"""

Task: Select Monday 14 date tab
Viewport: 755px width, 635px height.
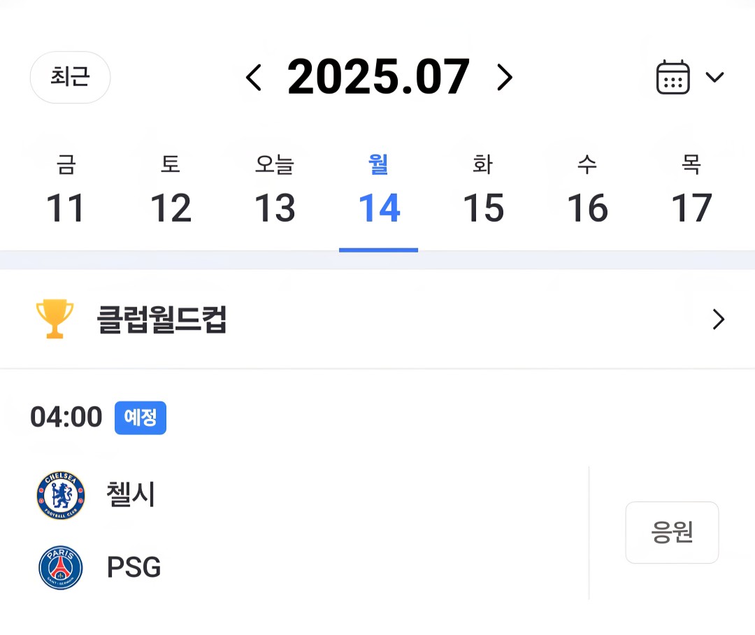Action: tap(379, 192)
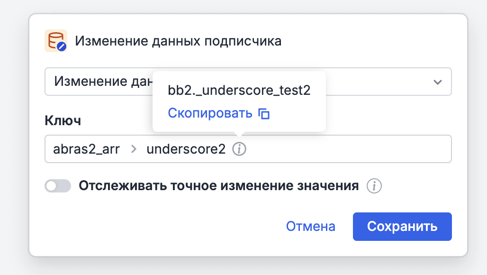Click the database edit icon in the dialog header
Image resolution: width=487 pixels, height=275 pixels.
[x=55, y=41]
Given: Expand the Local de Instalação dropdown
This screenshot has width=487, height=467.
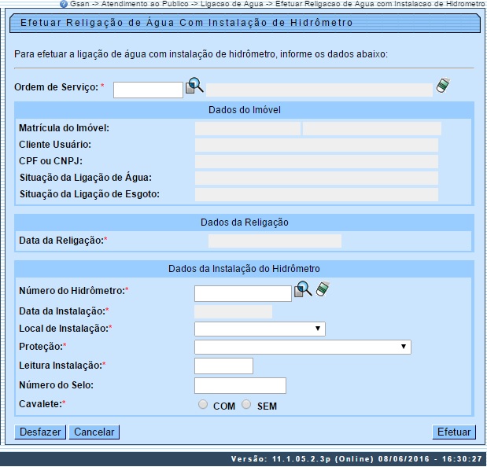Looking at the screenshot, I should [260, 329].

"""
"""

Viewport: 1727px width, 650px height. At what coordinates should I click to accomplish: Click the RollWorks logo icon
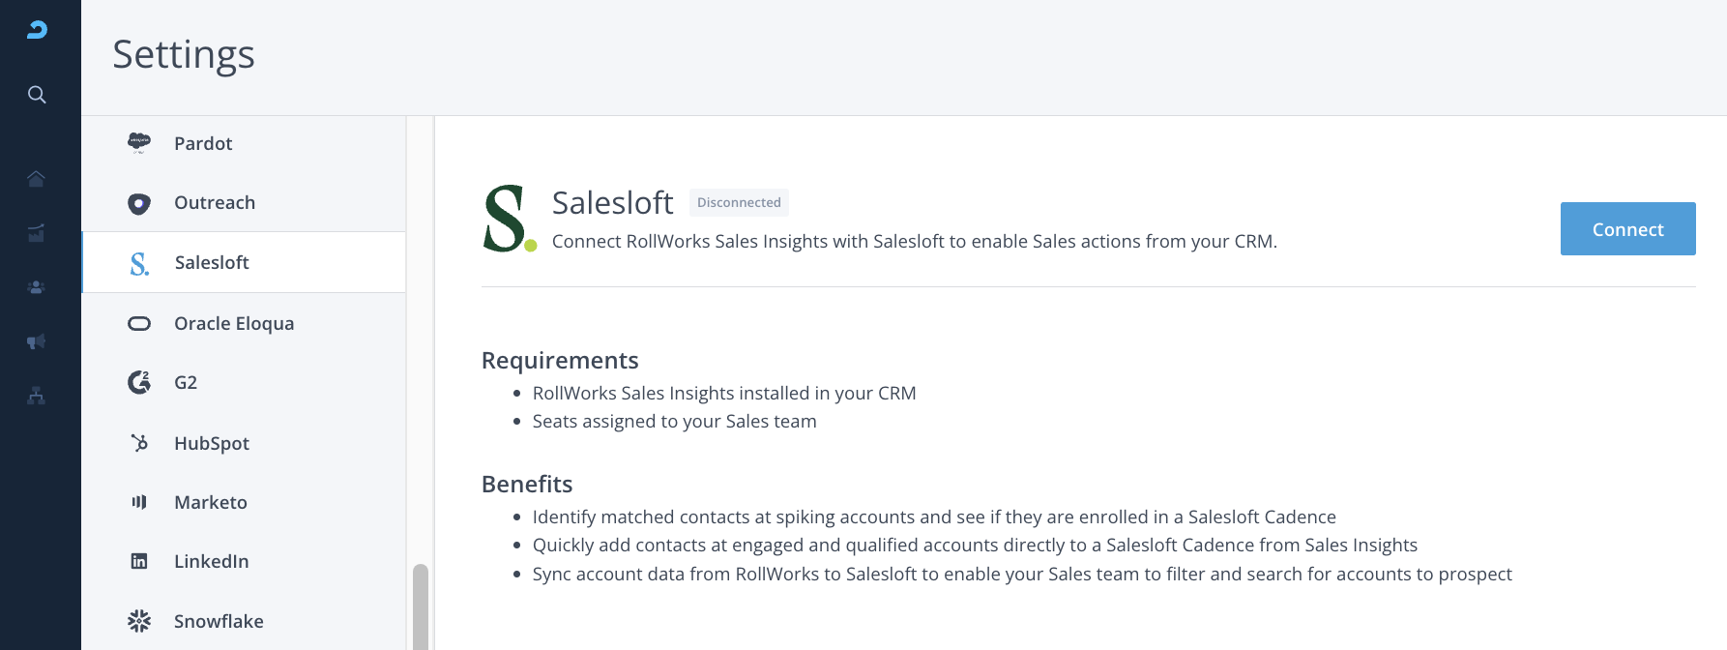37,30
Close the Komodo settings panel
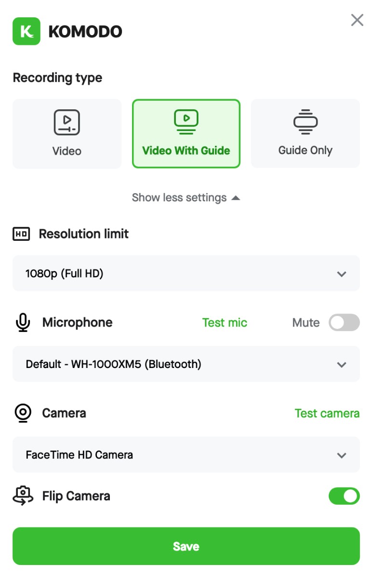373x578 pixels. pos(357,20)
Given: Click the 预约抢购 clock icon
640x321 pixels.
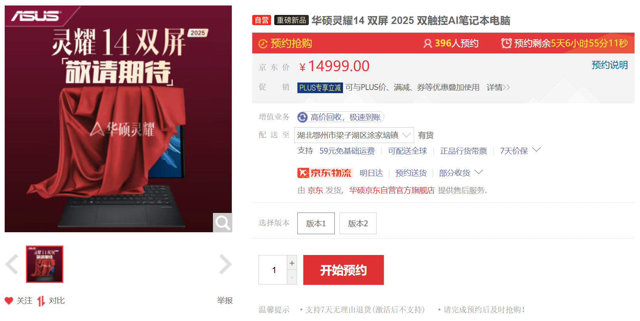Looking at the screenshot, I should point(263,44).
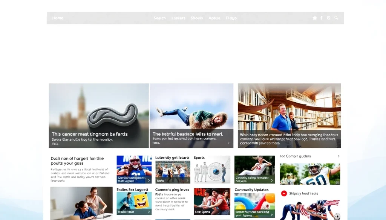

"""

Copy every line that contains "Given" from the listing above.

• Finished exercise:
Given: Expand the Local de Instalação dropdown
Given: Click the 预约抢购 clock icon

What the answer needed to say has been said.